**YOUR OBJECTIVE:**
Pick out each line below containing "options".
RECORDS PROVIDED below:
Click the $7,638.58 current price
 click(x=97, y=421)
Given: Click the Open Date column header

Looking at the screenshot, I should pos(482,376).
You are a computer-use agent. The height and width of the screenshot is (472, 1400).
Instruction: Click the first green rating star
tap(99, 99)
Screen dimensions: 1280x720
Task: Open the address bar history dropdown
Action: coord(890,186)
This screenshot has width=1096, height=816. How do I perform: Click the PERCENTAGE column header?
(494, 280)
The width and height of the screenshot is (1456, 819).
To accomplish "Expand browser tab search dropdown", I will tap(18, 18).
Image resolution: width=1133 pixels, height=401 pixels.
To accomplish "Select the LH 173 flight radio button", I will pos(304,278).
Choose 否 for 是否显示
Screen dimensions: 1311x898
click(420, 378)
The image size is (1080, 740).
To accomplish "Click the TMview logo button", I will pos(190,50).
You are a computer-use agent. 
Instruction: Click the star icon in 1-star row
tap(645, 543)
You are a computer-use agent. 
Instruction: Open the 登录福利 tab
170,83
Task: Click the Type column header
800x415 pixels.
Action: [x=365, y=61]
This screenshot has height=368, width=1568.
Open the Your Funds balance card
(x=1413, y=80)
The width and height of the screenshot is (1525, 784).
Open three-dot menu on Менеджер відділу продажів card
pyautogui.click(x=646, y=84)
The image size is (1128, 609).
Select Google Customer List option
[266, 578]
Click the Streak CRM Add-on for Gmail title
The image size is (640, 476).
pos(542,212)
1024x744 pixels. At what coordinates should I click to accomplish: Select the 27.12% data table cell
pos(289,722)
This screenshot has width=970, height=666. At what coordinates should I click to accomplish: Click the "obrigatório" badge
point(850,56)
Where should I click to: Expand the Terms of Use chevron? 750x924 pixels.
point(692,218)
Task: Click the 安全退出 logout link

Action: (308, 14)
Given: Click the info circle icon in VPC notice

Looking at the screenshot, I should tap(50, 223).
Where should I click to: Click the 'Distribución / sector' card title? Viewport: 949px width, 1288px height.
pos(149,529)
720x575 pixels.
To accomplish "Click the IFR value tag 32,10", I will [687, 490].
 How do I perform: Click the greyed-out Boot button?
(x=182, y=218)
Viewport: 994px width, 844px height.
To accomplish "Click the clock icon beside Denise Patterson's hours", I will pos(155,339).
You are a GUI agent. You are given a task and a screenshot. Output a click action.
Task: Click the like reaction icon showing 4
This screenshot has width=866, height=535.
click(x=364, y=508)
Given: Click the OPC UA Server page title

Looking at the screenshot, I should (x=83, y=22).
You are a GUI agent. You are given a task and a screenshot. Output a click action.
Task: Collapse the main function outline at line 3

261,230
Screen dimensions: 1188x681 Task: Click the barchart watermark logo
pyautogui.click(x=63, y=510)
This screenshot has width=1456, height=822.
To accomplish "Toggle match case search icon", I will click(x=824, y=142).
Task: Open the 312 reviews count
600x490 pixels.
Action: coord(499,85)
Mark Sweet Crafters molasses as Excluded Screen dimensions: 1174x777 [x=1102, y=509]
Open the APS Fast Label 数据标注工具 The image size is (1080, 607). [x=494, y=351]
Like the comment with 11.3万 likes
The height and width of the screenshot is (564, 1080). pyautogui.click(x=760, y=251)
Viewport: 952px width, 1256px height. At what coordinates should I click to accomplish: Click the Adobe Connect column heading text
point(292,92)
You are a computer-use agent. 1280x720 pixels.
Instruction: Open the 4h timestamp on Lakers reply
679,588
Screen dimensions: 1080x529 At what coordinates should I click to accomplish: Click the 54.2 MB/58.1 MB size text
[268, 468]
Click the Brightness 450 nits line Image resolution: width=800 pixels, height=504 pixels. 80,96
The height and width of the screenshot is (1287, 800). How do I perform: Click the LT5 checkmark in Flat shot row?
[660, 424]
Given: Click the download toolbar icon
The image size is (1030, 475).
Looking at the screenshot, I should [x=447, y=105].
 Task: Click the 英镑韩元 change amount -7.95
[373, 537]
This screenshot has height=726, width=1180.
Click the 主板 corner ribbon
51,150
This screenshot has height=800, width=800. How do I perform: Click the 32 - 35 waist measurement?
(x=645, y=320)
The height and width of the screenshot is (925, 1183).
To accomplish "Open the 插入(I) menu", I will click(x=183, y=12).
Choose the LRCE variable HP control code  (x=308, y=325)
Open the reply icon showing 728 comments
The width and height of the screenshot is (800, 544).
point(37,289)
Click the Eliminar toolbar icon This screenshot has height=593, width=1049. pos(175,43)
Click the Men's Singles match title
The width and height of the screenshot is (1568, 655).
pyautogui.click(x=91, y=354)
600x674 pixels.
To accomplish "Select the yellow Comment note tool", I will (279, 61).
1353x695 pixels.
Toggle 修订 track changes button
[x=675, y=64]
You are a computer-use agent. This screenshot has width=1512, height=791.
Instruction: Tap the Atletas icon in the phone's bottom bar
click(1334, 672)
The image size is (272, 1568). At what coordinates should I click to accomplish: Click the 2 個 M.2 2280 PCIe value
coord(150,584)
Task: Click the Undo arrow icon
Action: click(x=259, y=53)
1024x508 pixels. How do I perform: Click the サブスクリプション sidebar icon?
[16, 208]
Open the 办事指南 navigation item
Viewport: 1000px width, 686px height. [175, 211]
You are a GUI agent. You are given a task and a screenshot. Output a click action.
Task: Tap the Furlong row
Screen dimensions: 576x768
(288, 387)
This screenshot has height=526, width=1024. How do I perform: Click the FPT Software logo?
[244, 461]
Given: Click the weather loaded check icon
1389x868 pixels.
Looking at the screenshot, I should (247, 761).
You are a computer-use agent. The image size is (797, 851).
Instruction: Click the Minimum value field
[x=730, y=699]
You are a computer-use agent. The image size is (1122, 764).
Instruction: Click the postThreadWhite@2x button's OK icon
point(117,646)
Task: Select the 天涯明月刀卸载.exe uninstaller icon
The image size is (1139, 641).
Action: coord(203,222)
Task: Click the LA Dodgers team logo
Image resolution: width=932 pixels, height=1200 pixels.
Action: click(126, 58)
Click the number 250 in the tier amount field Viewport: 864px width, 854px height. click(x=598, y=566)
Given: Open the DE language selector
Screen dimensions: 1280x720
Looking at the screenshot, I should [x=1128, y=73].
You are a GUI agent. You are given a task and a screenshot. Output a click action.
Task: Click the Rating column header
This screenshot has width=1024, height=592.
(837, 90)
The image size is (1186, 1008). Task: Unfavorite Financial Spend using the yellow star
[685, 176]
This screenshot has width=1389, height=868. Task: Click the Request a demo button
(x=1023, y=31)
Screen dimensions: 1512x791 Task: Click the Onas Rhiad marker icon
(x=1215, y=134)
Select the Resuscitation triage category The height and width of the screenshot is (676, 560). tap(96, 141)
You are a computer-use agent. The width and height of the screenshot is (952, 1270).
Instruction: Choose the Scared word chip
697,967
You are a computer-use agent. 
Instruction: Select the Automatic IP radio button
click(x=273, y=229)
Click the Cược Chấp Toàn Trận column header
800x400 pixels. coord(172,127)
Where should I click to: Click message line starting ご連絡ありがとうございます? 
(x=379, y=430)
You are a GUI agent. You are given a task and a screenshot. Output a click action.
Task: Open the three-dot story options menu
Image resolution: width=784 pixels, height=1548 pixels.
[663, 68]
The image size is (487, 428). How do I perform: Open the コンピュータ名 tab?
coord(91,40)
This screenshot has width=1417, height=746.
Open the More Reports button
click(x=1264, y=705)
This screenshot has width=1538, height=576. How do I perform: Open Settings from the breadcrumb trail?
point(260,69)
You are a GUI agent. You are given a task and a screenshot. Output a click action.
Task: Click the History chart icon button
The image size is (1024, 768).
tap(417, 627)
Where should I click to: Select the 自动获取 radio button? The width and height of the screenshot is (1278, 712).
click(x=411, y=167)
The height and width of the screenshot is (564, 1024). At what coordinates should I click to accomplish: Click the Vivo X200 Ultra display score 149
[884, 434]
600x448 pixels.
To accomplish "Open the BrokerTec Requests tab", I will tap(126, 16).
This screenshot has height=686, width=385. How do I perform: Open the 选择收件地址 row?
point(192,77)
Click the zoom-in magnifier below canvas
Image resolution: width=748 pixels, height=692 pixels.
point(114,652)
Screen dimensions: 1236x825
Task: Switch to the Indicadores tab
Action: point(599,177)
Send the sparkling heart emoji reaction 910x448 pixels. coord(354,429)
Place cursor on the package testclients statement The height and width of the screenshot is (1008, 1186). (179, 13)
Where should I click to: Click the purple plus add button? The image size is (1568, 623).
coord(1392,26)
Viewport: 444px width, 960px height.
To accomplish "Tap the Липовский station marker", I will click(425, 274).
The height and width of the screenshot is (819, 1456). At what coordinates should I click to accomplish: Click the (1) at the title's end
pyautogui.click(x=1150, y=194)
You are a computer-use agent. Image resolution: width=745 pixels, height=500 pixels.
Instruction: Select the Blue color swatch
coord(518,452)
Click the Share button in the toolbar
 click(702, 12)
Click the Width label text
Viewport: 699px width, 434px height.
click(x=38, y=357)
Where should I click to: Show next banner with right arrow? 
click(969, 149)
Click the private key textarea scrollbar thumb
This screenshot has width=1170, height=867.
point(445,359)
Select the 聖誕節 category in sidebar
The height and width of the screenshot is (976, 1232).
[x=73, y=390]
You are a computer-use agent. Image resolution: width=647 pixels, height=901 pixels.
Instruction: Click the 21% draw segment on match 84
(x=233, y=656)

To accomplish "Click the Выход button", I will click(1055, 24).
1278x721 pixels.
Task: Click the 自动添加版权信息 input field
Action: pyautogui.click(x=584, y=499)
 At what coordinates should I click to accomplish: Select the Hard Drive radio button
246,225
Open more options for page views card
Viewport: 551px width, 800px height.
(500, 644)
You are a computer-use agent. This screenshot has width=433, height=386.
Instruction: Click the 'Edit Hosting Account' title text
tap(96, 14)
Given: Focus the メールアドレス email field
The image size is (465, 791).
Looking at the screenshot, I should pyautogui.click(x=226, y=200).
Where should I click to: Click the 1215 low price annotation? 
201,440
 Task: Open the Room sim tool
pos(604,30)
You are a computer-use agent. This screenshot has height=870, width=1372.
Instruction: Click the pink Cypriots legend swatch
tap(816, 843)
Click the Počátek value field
End of RECORDS PROVIDED.
**RESPONSE BOX:**
Task: Open the three-dot story options menu
Open more options for page views card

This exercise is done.